Using Lens, open a shell into a pod of “web-pro” and run the command (replace team ID):

/bugfender-admin serviceaccountadd -conf /conf/bugfender.conf -team XXXXX

This will generate a client ID and a client secret and store them in the database automatically. You can now send the client ID and client secret to the customer.

Service account with JWT (high security)

This is the most secure way to generate an API key. Before starting, make sure the customer has a Pro plan or better.

  • The customer must provide a public key (instructions here https://support.bugfender.com/en/articles/4667823-api-access)
  • Follow the steps to create a service account above
  • Edit the database and edit the o_auth_clients table:
    • Remove the client_secret_hash
    • Paste the provided public key in the client_r_s_a_public_key field

OAuth app (medium security)

This is the most complex way to generate an API key.
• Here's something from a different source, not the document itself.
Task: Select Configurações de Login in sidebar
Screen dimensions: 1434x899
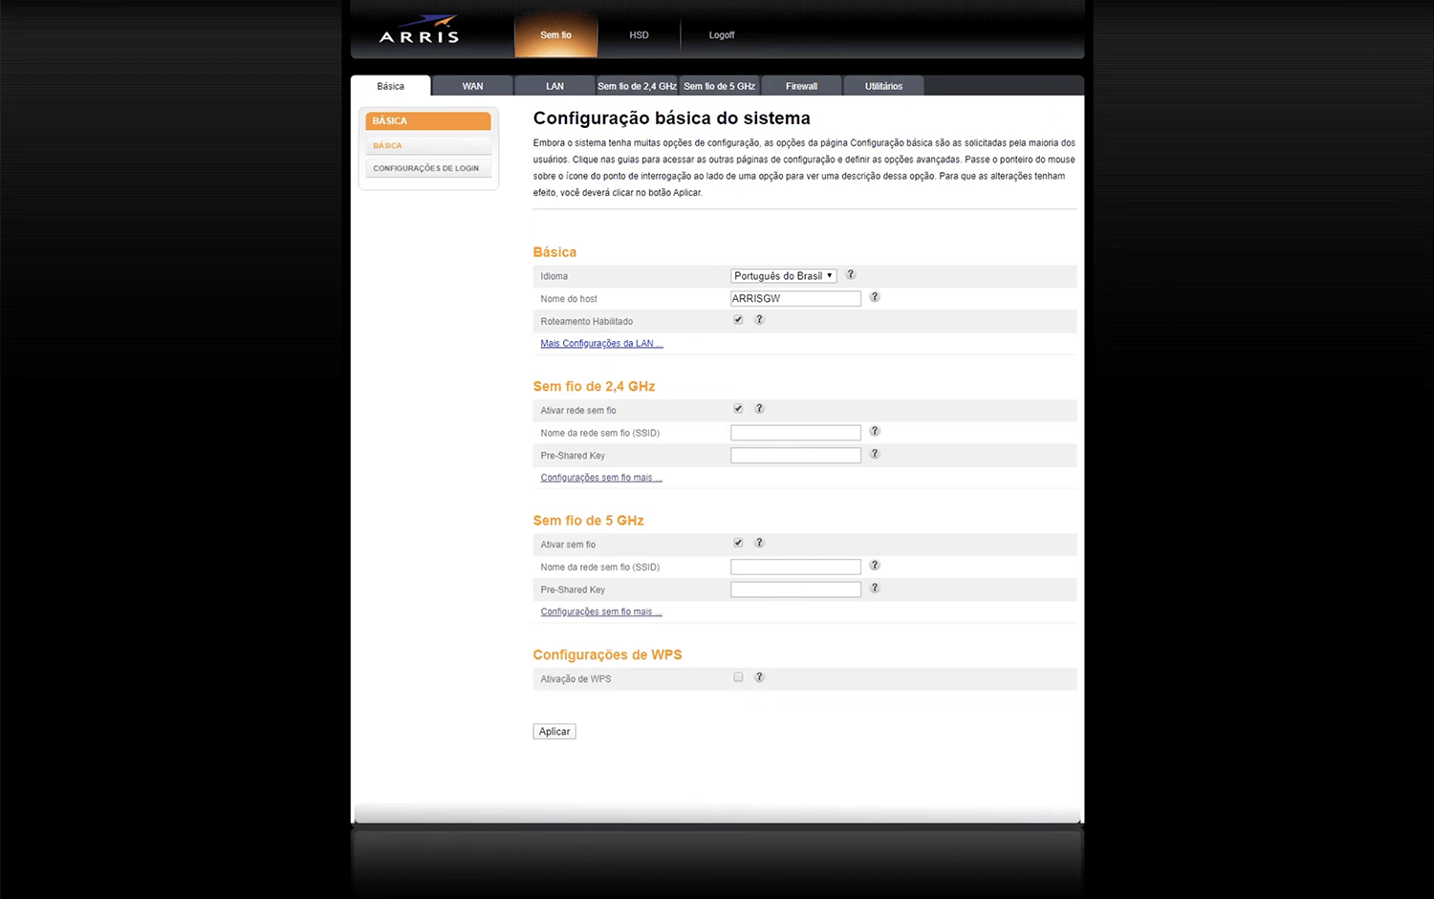Action: coord(426,168)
Before starting, make sure the customer has a Pro plan or better.

  • Make sure the client is in a Pro plan or better
  • Generate a random string of 16 lowercase+uppercase letters and numbers (client ID)
  • Generate a random string of 32 lowercase+uppercase letters and numbers (client secret) and encode it in bcrypt with 10 passes
    • Choose two of these and concatenate them
    • Put them in htpasswd -nbBC 10 DISCARDME thepasswordhere
    • Discard the DISCARDME: part (the hash starts with $)
  • Add those to the o_auth_clients table in mysql
    • You can use urn:ietf:wg:oauth:2.0:oob if you don’t have a redirect URL
  • Put the secret key in a https://onetimesecret.com and send it to the customer
success

If everything went well, the customer should be able to access the API with the provided credentials. In the team settings, you can see the new Service Account that have been created as a new user in the team.